By Emily Hill
Dietrich Bonhoeffer wrote some of the most freeing words I’ve ever read when he described what it means for humans to do good in light of the revelation of God in Christ:
“The good consists of nothing more than allowing our action to be determined by the knowledge that it is not us but indeed God alone who accomplishes good in history . . . It means renouncing any self-justification in the ultimate freedom of daring to do the good . . . trusting in God’s grace.”
Freedom from Despair
We don’t need to justify ourselves by our actions as we strive for justice. We can’t. It’s not up to us, even if we delude ourselves into thinking it is. If we fall into the trap of thinking it’s about our work, we’ll fall into despair as we realize how little power we have on our own to fix the injustices we see around us. I’ve had those feelings of despair—it happens, and it’s a natural reaction. But I have to remind myself of this: the kingdom of God is coming, and the kingdom of God is here.

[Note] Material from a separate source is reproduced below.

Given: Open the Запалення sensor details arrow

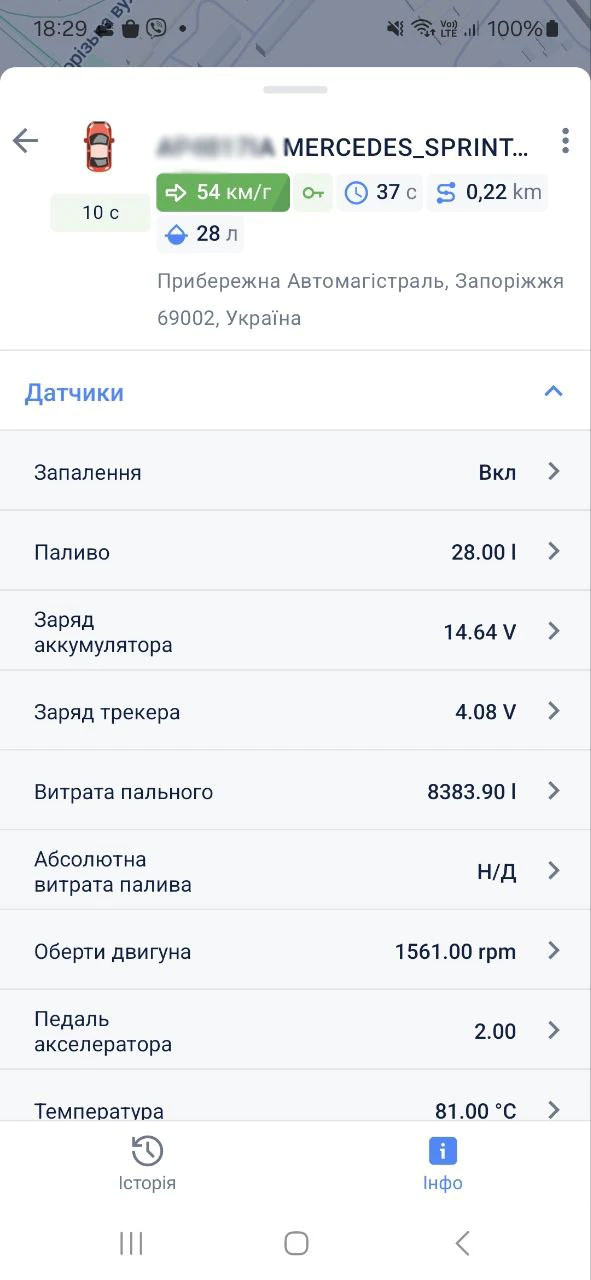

The one seated on the throne tells us, “I am making everything new” (Revelation 21:5). I’m thankful that God is making all things new. That’s present tense. That’s a work currently in progress, not just for some future point in time. God is at work everywhere, transforming lives and situations. And the end doesn’t rest on my shoulders.
The kingdom of God is a mystery far beyond our understanding, and it grows by God’s power. What may look small and insignificant now will grow into a majestic kingdom beyond our imagination. He calls us to participate with him in his work, to bring his kingdom, to pursue justice and restore life as he intended it. But God is doing it, and he has already won.
I pray that God would remind me of the freedom and grace he offers as I work alongside him. I pray that he gives me the strength and motivation to press on through discouragement, and I pray for the ability to live expectantly in light of his promised kingdom now and in the future.
Emily Hill, an advocate for economic solutions to justice issues, founded Stop Traffick Fashion and will soon receive her MA in social justice at Kilns College in Bend, Oregon.